*PROBLEM DESCRIPTION*. Rewrite the records between the line containing "Where should I click to: Click the search" and the line containing "Action: [290, 65]", both included, as a numbered list with one line per entry. Leave out blank lines.

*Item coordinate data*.
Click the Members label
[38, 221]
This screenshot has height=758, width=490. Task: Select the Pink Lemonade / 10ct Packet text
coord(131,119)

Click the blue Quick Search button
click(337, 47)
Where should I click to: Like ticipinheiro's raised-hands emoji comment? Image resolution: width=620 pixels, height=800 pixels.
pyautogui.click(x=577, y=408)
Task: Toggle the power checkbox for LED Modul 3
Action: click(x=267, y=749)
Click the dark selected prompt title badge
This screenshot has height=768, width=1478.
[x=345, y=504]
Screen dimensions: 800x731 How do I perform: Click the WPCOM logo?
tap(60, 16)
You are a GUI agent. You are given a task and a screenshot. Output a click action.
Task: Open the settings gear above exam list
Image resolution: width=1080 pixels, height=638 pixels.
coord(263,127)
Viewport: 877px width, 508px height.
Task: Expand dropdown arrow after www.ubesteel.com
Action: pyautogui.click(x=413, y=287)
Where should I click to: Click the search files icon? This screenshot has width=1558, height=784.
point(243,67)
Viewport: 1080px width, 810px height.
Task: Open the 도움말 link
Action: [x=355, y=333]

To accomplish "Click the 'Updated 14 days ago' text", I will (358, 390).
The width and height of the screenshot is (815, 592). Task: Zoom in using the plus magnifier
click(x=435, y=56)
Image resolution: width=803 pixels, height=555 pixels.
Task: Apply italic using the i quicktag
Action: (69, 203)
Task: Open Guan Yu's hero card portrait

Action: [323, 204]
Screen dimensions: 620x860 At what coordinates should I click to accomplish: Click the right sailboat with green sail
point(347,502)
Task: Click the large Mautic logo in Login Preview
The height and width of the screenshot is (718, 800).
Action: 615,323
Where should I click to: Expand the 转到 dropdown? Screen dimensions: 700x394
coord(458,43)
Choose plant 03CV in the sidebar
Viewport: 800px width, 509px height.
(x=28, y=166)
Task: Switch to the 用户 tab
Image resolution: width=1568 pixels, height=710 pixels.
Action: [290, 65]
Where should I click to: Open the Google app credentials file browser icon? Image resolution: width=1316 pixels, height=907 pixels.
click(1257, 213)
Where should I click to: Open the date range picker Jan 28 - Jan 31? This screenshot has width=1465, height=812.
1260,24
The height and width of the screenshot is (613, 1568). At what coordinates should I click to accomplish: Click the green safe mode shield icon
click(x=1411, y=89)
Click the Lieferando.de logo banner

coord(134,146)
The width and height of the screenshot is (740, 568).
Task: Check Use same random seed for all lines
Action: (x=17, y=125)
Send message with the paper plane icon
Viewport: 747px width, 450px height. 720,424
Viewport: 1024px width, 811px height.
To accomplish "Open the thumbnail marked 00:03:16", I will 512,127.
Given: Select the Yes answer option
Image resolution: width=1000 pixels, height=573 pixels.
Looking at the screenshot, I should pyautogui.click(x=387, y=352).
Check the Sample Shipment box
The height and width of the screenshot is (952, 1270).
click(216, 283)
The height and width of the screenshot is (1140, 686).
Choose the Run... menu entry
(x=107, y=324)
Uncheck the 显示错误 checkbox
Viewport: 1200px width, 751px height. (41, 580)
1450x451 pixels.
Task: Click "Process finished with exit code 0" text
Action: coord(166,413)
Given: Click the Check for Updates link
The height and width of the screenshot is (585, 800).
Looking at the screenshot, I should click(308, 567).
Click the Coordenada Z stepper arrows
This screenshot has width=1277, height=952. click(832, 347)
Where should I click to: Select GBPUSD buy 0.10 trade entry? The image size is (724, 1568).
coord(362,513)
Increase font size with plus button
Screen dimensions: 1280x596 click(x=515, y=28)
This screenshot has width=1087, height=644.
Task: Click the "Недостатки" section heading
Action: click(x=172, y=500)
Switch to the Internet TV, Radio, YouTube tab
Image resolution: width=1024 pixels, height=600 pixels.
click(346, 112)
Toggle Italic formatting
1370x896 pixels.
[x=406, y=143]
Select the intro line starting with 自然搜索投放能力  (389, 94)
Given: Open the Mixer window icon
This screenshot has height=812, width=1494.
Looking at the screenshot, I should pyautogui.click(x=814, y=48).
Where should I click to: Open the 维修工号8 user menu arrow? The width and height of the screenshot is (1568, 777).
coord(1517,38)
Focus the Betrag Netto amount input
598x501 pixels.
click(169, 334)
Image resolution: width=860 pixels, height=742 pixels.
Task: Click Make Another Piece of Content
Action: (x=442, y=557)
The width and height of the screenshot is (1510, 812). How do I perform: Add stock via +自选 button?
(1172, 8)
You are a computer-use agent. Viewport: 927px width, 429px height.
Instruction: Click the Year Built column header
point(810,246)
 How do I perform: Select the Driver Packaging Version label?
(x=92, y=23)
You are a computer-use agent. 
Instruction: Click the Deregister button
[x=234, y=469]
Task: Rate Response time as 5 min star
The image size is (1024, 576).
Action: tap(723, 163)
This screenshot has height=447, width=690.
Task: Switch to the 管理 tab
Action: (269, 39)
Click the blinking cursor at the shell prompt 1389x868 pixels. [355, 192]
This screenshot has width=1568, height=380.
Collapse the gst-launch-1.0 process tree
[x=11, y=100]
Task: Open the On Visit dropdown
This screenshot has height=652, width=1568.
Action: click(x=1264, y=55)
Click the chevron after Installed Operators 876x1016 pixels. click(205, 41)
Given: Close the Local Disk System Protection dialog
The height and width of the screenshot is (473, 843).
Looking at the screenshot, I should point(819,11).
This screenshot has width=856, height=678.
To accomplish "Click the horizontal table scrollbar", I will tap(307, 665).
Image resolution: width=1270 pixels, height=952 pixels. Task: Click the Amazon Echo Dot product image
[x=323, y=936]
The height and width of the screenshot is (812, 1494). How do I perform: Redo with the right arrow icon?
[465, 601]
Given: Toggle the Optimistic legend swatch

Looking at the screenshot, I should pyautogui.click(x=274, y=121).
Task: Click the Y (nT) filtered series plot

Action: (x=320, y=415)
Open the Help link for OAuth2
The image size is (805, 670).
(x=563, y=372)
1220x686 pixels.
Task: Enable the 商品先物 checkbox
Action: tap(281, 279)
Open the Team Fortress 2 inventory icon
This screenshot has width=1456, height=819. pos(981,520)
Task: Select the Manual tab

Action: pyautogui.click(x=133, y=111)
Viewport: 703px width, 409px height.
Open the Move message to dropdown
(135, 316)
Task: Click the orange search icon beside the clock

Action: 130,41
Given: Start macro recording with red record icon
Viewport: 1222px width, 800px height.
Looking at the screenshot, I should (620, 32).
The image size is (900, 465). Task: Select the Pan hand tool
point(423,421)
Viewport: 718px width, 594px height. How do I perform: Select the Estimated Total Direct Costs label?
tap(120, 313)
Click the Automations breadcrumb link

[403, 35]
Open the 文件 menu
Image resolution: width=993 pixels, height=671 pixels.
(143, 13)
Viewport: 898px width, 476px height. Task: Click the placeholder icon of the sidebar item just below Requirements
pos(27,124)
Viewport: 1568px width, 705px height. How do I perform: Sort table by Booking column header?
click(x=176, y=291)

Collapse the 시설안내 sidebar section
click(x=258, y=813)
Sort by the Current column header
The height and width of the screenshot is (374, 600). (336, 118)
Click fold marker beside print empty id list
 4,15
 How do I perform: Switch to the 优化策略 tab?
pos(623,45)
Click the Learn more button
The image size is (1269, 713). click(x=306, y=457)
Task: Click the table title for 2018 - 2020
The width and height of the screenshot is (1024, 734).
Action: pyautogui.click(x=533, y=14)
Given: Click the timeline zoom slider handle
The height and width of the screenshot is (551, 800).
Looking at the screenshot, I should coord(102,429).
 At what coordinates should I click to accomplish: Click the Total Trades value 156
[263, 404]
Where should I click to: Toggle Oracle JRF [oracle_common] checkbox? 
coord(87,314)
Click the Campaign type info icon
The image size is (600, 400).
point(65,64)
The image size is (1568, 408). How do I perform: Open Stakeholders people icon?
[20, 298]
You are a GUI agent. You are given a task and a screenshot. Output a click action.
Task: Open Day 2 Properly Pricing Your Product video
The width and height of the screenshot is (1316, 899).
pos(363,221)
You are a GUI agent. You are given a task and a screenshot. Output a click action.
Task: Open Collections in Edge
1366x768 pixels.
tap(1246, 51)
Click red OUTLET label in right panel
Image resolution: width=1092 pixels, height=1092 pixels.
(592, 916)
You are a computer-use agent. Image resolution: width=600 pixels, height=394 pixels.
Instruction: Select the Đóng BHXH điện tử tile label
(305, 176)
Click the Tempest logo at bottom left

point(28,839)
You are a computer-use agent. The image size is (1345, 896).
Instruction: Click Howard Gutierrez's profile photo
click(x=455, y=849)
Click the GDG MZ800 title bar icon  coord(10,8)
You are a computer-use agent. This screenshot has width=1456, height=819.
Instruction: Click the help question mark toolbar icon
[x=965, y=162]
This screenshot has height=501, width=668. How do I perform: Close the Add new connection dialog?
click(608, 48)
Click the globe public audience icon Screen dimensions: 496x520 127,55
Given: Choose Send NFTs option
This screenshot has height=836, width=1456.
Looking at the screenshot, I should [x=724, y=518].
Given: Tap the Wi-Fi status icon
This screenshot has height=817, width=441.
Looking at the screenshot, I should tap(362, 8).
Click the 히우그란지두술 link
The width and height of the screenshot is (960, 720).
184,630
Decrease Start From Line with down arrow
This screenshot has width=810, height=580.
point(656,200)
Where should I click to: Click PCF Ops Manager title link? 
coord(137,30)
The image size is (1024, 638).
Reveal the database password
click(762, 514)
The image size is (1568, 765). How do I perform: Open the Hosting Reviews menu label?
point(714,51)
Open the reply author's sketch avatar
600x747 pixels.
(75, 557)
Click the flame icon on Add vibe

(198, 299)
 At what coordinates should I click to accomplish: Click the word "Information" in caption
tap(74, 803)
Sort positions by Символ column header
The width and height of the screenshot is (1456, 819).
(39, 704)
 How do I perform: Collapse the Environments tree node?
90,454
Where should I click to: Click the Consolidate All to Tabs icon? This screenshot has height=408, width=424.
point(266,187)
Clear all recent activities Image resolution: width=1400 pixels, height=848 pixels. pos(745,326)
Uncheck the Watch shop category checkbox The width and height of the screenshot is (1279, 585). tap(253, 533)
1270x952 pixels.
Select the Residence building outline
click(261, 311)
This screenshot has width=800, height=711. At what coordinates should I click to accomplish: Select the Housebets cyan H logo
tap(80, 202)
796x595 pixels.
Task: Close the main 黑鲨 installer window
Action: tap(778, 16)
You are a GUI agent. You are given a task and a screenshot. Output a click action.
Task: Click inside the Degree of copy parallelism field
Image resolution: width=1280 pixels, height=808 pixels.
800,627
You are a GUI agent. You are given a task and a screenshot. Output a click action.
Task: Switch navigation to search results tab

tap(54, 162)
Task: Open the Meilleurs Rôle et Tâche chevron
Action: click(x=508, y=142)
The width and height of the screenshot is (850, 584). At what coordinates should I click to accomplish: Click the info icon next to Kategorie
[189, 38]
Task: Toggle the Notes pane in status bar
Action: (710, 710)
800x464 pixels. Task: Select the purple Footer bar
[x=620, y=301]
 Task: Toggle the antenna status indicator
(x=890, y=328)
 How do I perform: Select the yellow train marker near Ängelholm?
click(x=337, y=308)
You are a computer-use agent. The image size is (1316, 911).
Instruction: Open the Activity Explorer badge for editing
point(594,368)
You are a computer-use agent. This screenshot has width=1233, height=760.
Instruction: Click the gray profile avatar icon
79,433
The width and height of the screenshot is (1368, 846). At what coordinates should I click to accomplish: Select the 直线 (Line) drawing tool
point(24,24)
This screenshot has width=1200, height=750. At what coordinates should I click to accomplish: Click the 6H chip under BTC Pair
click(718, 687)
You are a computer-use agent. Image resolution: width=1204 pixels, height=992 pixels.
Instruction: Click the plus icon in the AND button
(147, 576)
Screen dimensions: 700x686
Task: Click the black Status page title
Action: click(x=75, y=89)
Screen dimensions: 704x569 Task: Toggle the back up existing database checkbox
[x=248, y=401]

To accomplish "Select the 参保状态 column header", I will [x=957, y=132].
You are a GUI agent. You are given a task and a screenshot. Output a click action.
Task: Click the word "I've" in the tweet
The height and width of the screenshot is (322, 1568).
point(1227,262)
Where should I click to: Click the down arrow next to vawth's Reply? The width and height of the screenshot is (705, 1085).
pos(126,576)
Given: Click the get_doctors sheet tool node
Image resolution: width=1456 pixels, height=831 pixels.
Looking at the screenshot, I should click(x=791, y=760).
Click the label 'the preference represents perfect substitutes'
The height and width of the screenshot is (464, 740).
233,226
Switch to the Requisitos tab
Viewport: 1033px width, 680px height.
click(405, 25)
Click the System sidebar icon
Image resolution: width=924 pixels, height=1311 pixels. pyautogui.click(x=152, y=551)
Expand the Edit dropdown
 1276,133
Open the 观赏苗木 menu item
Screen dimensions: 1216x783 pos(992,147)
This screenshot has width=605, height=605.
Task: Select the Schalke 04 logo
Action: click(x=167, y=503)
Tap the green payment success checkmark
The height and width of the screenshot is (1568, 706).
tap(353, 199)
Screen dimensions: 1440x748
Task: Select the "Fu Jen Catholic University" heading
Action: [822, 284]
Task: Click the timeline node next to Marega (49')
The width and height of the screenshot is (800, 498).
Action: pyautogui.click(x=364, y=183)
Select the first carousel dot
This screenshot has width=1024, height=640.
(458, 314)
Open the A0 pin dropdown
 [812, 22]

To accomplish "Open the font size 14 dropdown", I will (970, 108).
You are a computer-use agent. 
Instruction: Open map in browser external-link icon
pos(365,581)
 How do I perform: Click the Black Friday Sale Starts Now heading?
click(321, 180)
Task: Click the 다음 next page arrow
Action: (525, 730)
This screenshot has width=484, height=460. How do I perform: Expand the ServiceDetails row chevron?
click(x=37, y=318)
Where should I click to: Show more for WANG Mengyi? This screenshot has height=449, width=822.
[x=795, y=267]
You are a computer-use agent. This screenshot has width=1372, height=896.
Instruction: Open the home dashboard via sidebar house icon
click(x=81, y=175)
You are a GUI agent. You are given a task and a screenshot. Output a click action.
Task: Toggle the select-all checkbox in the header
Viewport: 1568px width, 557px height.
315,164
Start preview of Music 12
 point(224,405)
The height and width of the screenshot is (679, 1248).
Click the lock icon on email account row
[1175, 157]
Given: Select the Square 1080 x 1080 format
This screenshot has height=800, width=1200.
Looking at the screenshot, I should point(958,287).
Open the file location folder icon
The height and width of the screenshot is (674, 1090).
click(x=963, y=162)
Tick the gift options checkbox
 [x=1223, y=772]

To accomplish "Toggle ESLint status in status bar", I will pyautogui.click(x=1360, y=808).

*PROBLEM SOLUTION*.
1. Where should I click to: Click the search files icon? This screenshot has width=1558, height=784.
2. point(243,67)
3. Viewport: 1080px width, 810px height.
4. Task: Open the 도움말 link
5. Action: [x=355, y=333]
6. To accomplish "Click the 'Updated 14 days ago' text", I will (358, 390).
7. The width and height of the screenshot is (815, 592). Task: Zoom in using the plus magnifier
8. click(x=435, y=56)
9. Image resolution: width=803 pixels, height=555 pixels.
10. Task: Apply italic using the i quicktag
11. Action: (69, 203)
12. Task: Open Guan Yu's hero card portrait
13. Action: [323, 204]
14. Screen dimensions: 620x860 At what coordinates should I click to accomplish: Click the right sailboat with green sail
15. point(347,502)
16. Task: Click the large Mautic logo in Login Preview
17. The height and width of the screenshot is (718, 800).
18. Action: 615,323
19. Where should I click to: Expand the 转到 dropdown? Screen dimensions: 700x394
20. coord(458,43)
21. Choose plant 03CV in the sidebar
22. Viewport: 800px width, 509px height.
23. (x=28, y=166)
24. Task: Switch to the 用户 tab
25. Image resolution: width=1568 pixels, height=710 pixels.
26. Action: [290, 65]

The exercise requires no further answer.